Three recent experiences of mine point towards a solution:
- Altruism. The content industry (like many businesses) is working on a flawed model of human nature. I’ve just come from retreat center which is entirely run by volunteers; room, board and teaching are all provided free. Human motivations are like the wings of a bird: selfishness and altruism. Both are needed to make our way through life. Neoclassical economics assumes just selfishness, and a decade of behavioral economics has shown how poorly such models predict what humans actually do. Some on the Left would have us believe, on the other hand, that All We Need is Love; that’s incorrect, too.

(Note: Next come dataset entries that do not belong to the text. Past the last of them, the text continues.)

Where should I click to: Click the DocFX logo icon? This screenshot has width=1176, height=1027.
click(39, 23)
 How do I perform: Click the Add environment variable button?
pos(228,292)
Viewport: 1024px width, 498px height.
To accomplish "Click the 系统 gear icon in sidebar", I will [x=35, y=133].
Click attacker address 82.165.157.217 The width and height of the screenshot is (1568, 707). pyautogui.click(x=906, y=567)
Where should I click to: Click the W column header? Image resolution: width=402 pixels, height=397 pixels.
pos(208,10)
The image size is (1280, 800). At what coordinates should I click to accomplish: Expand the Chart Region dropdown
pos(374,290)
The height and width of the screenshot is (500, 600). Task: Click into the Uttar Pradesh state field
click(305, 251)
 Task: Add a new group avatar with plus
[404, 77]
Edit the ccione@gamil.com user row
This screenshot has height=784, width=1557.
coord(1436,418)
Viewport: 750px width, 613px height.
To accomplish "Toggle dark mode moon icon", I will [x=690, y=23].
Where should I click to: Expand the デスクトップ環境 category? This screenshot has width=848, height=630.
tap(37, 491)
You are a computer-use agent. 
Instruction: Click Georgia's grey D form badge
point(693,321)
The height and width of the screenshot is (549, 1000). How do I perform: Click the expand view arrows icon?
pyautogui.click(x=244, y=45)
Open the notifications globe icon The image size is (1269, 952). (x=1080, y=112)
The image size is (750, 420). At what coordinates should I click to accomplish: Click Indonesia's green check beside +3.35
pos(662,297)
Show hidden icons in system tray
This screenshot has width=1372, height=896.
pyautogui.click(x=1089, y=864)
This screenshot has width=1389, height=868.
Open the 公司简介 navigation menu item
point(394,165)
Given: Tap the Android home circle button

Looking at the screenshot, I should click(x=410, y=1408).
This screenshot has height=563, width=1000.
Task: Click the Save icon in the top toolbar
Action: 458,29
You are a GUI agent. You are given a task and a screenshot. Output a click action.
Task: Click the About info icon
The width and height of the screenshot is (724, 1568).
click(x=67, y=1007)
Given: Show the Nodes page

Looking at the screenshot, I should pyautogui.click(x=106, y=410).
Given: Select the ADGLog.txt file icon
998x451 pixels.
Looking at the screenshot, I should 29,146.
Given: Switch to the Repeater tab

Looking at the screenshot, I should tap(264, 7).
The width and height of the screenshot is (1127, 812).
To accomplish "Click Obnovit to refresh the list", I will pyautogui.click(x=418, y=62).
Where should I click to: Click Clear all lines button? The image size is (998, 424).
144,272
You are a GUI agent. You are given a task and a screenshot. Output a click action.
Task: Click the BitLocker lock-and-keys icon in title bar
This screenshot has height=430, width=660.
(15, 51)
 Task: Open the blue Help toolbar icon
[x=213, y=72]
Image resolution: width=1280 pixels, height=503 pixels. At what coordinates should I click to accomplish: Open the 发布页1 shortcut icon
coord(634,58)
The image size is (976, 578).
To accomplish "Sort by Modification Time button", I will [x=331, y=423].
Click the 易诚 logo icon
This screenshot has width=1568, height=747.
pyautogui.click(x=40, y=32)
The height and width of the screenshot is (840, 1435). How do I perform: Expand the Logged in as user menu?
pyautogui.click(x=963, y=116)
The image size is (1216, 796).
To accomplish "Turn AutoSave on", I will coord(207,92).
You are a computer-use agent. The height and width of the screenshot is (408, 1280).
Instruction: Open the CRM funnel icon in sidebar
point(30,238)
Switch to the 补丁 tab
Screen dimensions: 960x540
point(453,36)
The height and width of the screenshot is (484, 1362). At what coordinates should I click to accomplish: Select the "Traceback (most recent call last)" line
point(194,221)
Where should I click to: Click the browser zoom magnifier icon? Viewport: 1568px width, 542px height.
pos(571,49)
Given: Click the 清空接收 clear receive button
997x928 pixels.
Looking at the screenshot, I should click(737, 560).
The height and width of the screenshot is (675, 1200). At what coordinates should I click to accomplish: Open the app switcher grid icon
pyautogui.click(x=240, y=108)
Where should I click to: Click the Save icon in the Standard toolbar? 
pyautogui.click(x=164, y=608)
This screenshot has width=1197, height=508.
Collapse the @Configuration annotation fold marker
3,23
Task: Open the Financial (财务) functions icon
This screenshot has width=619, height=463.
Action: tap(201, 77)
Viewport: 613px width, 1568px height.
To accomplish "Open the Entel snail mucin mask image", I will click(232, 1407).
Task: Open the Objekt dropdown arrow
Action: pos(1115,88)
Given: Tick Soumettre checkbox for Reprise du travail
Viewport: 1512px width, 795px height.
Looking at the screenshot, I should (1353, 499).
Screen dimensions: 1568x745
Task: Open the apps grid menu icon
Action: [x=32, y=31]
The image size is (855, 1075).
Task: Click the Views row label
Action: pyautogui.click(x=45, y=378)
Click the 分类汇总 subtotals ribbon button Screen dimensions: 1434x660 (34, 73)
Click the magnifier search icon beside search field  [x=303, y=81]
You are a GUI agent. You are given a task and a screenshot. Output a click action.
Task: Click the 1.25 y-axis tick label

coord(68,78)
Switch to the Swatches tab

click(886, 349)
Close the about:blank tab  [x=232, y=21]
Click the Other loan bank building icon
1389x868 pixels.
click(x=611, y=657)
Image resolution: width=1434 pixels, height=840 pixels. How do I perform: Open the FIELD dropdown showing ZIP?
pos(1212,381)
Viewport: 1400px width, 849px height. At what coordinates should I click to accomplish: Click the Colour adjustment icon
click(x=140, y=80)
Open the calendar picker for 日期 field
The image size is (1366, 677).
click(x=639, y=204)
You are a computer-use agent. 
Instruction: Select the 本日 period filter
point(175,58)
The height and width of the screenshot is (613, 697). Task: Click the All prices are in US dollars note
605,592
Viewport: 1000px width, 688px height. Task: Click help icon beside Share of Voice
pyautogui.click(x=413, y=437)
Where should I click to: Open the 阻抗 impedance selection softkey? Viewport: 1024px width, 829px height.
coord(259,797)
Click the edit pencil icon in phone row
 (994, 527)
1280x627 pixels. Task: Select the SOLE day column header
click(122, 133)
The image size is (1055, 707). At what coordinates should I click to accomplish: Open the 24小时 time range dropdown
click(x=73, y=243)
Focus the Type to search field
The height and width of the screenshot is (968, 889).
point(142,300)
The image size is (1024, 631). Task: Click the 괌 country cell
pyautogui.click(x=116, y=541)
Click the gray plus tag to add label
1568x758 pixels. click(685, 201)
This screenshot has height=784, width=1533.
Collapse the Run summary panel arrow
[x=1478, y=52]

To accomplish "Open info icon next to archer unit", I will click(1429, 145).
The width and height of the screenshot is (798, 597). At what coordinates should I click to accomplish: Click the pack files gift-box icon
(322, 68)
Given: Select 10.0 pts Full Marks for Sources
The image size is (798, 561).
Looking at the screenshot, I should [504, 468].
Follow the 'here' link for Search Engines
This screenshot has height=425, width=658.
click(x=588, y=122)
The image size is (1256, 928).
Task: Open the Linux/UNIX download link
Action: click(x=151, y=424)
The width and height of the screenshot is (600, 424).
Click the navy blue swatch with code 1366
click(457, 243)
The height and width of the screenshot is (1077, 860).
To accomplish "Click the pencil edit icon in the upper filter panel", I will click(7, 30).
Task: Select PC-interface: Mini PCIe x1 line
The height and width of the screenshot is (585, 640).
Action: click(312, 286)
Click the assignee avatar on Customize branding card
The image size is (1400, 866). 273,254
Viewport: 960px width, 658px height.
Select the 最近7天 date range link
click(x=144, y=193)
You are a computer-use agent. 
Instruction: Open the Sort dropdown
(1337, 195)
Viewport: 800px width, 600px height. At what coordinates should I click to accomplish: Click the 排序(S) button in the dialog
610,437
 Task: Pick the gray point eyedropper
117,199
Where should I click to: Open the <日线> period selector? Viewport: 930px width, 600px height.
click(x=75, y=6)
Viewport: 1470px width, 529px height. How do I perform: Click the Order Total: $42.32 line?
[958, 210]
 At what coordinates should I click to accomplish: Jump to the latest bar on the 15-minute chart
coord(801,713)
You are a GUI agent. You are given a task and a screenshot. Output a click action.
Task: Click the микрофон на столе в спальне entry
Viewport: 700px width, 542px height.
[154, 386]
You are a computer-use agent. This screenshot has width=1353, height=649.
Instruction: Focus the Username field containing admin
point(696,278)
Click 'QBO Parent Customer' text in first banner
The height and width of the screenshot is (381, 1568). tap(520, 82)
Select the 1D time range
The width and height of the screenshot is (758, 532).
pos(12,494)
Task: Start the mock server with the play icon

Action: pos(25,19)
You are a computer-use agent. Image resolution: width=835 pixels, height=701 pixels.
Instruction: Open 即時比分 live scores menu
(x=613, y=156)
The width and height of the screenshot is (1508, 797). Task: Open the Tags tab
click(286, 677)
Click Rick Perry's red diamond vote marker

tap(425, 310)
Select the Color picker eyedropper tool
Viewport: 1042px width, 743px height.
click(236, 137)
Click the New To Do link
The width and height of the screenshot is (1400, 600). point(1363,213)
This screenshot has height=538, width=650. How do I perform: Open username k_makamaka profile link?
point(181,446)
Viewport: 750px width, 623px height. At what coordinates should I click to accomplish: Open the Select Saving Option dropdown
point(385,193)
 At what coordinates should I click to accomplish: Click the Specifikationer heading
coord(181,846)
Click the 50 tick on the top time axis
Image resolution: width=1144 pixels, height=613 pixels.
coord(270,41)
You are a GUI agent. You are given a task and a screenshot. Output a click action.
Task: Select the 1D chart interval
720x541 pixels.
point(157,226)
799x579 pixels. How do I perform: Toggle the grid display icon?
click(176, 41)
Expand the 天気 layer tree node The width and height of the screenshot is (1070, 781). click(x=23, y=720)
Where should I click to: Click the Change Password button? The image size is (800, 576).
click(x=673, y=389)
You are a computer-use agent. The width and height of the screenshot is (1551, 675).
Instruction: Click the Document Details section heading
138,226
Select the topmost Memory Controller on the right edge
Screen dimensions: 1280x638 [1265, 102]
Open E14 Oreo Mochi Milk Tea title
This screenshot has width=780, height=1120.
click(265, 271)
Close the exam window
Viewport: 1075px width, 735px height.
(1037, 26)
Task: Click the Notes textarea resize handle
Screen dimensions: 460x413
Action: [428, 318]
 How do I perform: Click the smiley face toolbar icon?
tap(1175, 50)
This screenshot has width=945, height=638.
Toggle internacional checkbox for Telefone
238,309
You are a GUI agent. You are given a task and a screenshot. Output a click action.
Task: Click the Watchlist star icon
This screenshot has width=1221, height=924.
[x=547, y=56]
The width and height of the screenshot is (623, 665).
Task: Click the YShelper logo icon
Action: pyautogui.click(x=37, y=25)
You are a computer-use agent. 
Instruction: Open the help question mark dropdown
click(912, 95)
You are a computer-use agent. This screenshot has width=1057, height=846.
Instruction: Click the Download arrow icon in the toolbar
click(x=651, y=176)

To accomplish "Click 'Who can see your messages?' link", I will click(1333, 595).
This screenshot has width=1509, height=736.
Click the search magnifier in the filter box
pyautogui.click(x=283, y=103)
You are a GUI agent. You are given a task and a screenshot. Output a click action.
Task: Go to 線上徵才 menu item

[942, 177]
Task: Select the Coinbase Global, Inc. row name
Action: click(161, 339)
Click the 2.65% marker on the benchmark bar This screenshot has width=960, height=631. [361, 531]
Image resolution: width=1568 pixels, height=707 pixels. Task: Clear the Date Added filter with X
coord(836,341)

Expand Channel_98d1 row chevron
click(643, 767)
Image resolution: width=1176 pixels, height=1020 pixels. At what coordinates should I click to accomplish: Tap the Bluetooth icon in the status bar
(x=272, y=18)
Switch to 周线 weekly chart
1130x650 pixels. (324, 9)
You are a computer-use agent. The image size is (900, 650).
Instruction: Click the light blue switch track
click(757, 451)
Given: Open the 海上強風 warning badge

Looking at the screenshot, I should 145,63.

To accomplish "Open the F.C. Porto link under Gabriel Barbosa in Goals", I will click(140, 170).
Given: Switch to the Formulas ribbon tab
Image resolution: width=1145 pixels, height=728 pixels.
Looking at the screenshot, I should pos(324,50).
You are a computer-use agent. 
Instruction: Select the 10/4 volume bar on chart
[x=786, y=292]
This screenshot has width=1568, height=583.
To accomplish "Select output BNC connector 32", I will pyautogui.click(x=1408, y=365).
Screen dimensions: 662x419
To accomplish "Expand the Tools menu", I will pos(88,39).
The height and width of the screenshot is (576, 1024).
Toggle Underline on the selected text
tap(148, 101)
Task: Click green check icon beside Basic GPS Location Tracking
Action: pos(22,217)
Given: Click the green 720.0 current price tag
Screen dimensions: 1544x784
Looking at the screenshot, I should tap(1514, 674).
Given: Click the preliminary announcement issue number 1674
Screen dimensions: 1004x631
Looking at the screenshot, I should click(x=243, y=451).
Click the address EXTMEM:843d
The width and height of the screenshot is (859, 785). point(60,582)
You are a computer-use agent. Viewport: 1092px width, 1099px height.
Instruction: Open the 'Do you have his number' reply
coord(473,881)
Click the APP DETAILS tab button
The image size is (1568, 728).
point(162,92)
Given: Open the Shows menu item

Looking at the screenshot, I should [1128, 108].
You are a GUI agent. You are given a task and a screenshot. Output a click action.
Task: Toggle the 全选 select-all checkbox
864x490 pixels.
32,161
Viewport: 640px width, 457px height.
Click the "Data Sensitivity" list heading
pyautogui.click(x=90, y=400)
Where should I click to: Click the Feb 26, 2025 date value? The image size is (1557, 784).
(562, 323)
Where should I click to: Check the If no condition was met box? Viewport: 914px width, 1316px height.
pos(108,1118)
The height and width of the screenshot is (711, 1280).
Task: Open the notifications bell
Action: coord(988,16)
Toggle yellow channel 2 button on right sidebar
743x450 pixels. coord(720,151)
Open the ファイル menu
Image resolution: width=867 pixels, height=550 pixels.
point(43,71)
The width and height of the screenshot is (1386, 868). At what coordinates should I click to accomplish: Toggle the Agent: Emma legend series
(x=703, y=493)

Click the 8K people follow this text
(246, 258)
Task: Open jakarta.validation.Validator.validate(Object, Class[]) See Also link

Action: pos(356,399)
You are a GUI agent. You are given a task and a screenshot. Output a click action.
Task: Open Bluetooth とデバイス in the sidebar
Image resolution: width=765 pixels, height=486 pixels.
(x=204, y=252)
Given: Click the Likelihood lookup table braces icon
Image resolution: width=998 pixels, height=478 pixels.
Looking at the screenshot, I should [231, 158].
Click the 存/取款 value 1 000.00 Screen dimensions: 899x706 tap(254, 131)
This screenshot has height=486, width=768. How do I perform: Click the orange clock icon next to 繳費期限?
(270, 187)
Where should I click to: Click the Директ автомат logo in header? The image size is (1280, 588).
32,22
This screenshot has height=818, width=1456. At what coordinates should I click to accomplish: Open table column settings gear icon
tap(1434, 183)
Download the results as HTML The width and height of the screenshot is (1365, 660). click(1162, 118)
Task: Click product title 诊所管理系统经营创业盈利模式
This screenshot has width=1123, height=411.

- Anticipation. There was an article in the Week-end WSJ  about the applications of positive psychology (a relatively new field that studies what makes people happy) to business. Brian Knutson, a Stanford professor of psychology and neuroscience, argues that “anticipation is totally underestimated.” He studied the brain activity of people playing video games in which the anticipation of winning, and actually taking possession of ones loot, it were separate .
- Analog. When I asked
Matt Corwinehow he made a living – he composes techno music, plays at dance parties, licenses audio clips to Japanese ad companies, etc. – he replied, “I sell everything that isn’t digital.” Another of his memorable quotes was, “Smart people treat recordings as a marketing expense.” Large music companies are beginning to tout themselves to bands as merchandizers: the CDs, yes, but also the tour and the t-shirts and the ring-tones.
Here are some implications that point towards a viable non-DRM media business model:
- Assume Altruism. Ask people nicely to give you money in return for your work, and may be pleasantly surprised by their response – especially if you’re a neoclassical economist. Behavioral economics is now so established that companies can easily find a reputable academic to produce some numbers to keep their investors on-side.
- Advertise into Anticipation. Product placement aside, it’s hard to make people watch ads while they’re in the middle of a media experience. Accept this, and make money from the moments before the media is consumed. (There may also be an after-glow which is exploitable.)
- The Analog Halo. Money can be made where there is scarcity, and digital media are intrinsically non-scarce because they can be so easily copied. Hence, make money everywhere else. The whole premise of the “analog hole” – that revenues will leak out of non-DRM protected analog media – is wrong; in terms of business plan, there’s a Digital Hole and an Analog Halo.
 Jeffrey Zaslow, Happiness Inc., Wall Street Journal March 18-19, 2006, p. P1. Subscription required.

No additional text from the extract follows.